WHAT IS NEEDED: Every record that follows should be written out again without any change.

[Data entries]
________

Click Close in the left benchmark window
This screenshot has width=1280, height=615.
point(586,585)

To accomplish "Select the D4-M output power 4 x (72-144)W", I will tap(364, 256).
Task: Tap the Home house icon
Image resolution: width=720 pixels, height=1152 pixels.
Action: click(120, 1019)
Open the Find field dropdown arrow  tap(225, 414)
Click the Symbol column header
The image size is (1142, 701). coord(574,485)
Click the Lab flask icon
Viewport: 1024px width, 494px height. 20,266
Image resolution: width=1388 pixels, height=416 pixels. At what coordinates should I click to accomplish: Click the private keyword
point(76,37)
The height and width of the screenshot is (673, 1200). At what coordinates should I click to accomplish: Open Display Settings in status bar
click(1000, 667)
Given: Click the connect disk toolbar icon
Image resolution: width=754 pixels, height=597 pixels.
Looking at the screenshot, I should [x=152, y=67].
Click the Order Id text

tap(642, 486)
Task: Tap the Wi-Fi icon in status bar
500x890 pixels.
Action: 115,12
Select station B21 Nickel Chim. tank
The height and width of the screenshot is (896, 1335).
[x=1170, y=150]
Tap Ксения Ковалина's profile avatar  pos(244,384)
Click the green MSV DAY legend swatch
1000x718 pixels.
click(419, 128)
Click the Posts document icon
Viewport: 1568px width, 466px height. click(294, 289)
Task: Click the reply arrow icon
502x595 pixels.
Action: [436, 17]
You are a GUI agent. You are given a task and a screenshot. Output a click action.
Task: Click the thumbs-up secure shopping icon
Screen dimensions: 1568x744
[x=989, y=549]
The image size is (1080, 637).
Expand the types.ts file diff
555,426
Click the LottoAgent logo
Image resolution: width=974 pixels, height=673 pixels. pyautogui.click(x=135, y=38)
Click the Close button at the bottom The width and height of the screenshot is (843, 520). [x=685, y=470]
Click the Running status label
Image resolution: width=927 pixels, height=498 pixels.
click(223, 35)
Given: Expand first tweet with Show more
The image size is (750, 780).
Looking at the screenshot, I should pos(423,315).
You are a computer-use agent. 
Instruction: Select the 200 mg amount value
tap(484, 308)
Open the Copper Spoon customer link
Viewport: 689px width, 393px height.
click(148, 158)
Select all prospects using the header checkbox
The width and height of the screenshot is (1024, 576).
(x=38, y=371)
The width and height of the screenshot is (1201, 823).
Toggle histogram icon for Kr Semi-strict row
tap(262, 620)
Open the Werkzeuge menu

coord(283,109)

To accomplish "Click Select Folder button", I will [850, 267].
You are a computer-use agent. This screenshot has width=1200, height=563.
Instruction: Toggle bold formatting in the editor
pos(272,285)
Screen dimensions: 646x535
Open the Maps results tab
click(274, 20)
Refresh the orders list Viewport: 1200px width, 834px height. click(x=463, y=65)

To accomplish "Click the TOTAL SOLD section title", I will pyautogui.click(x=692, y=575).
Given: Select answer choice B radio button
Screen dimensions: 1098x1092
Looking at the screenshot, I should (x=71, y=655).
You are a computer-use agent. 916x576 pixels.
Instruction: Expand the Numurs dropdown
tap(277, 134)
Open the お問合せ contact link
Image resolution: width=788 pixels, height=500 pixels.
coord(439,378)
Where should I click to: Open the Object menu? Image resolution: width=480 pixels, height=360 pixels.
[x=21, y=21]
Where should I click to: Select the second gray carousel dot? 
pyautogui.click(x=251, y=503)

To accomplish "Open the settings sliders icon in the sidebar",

________

SOLVED EXERCISE:
Click Close in the left benchmark window
This screenshot has width=1280, height=615.
point(586,585)

To accomplish "Select the D4-M output power 4 x (72-144)W", I will tap(364, 256).
Task: Tap the Home house icon
Image resolution: width=720 pixels, height=1152 pixels.
Action: click(120, 1019)
Open the Find field dropdown arrow  tap(225, 414)
Click the Symbol column header
The image size is (1142, 701). coord(574,485)
Click the Lab flask icon
Viewport: 1024px width, 494px height. 20,266
Image resolution: width=1388 pixels, height=416 pixels. At what coordinates should I click to accomplish: Click the private keyword
point(76,37)
The height and width of the screenshot is (673, 1200). At what coordinates should I click to accomplish: Open Display Settings in status bar
click(1000, 667)
Given: Click the connect disk toolbar icon
Image resolution: width=754 pixels, height=597 pixels.
Looking at the screenshot, I should [x=152, y=67].
Click the Order Id text

tap(642, 486)
Task: Tap the Wi-Fi icon in status bar
500x890 pixels.
Action: 115,12
Select station B21 Nickel Chim. tank
The height and width of the screenshot is (896, 1335).
[x=1170, y=150]
Tap Ксения Ковалина's profile avatar  pos(244,384)
Click the green MSV DAY legend swatch
1000x718 pixels.
click(419, 128)
Click the Posts document icon
Viewport: 1568px width, 466px height. click(294, 289)
Task: Click the reply arrow icon
502x595 pixels.
Action: [436, 17]
You are a GUI agent. You are given a task and a screenshot. Output a click action.
Task: Click the thumbs-up secure shopping icon
Screen dimensions: 1568x744
[x=989, y=549]
The image size is (1080, 637).
Expand the types.ts file diff
555,426
Click the LottoAgent logo
Image resolution: width=974 pixels, height=673 pixels. pyautogui.click(x=135, y=38)
Click the Close button at the bottom The width and height of the screenshot is (843, 520). [x=685, y=470]
Click the Running status label
Image resolution: width=927 pixels, height=498 pixels.
click(223, 35)
Given: Expand first tweet with Show more
The image size is (750, 780).
Looking at the screenshot, I should pos(423,315).
You are a computer-use agent. 
Instruction: Select the 200 mg amount value
tap(484, 308)
Open the Copper Spoon customer link
Viewport: 689px width, 393px height.
click(148, 158)
Select all prospects using the header checkbox
The width and height of the screenshot is (1024, 576).
(x=38, y=371)
The width and height of the screenshot is (1201, 823).
Toggle histogram icon for Kr Semi-strict row
tap(262, 620)
Open the Werkzeuge menu

coord(283,109)

To accomplish "Click Select Folder button", I will [850, 267].
You are a computer-use agent. This screenshot has width=1200, height=563.
Instruction: Toggle bold formatting in the editor
pos(272,285)
Screen dimensions: 646x535
Open the Maps results tab
click(274, 20)
Refresh the orders list Viewport: 1200px width, 834px height. click(x=463, y=65)

To accomplish "Click the TOTAL SOLD section title", I will pyautogui.click(x=692, y=575).
Given: Select answer choice B radio button
Screen dimensions: 1098x1092
Looking at the screenshot, I should (x=71, y=655).
You are a computer-use agent. 916x576 pixels.
Instruction: Expand the Numurs dropdown
tap(277, 134)
Open the お問合せ contact link
Image resolution: width=788 pixels, height=500 pixels.
coord(439,378)
Where should I click to: Open the Object menu? Image resolution: width=480 pixels, height=360 pixels.
[x=21, y=21]
Where should I click to: Select the second gray carousel dot? 
pyautogui.click(x=251, y=503)

To accomplish "Open the settings sliders icon in the sidebar",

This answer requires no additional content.